[ACG38-P07] Relationship between ground ice of near-surface permafrost and vegetation/microtopography at taiga-tundra boundary in Northeastern Siberia
Keywords:permafrost, ground ice, stable isotopes of water, relative height, gravimetric water content
In order to clarify this relationship, we surveyed near-surface permafrost up to 1 m depth in Indigirka lowland near Chokurdakh (70.62 N, 147.90 E), Northeastern Siberia, in July 2011 and July 2012. Landscape of the observational area consists of various types of wetlands (named “wet area” in this study) and hummocks which include micro ridge growing larches and shrubs (named “tree mound”). We obtained frozen soil cores at 22 points across tree mounds and wet areas in four observational sites (B, K, A and V) with different stand density of larch, and then cut the sampled cores with intervals of less than 10 cm. We also measured thaw depth and relative height at the sampling points and calculated gravimetric water content (GWC) of the cut soil cores. Additionally water isotopic ratios of the permafrost ice were analyzed to estimate ice formation processes.

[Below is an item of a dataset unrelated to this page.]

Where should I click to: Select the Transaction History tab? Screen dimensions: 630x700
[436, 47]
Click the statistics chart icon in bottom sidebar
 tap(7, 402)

There was a significant difference between the average GWC of the frozen cores obtained at tree mounds and wet areas (approximately 80% higher at tree mounds), and massive ices (ice-rich layers) were found in frozen layers at tree mounds. Although there was no significant difference among the average isotopic values of the ice obtained at different vegetation and landscapes, vertical profiles of the GWC and the isotopic values showed four characteristic patterns depending on the ice existence (i.e. vegetation types), sources and formation processes. These profiles indicate that massive ices can tend to be formed underground at tree mound (e.g. ice segregation at transition zone, ice-wedge growth) and contribute to vegetation and microtopography. If permafrost thaws down to 1 m depth in the future, the depression depth by the loss of the ground ice at tree mounds will be 9.3 ± 2.9 cm deeper than that at wet areas. This means that the current relative height between tree mound and wet area of 32.7 cm can be reduced to approximately 23.4 cm, which can sufficiently affect the vegetation.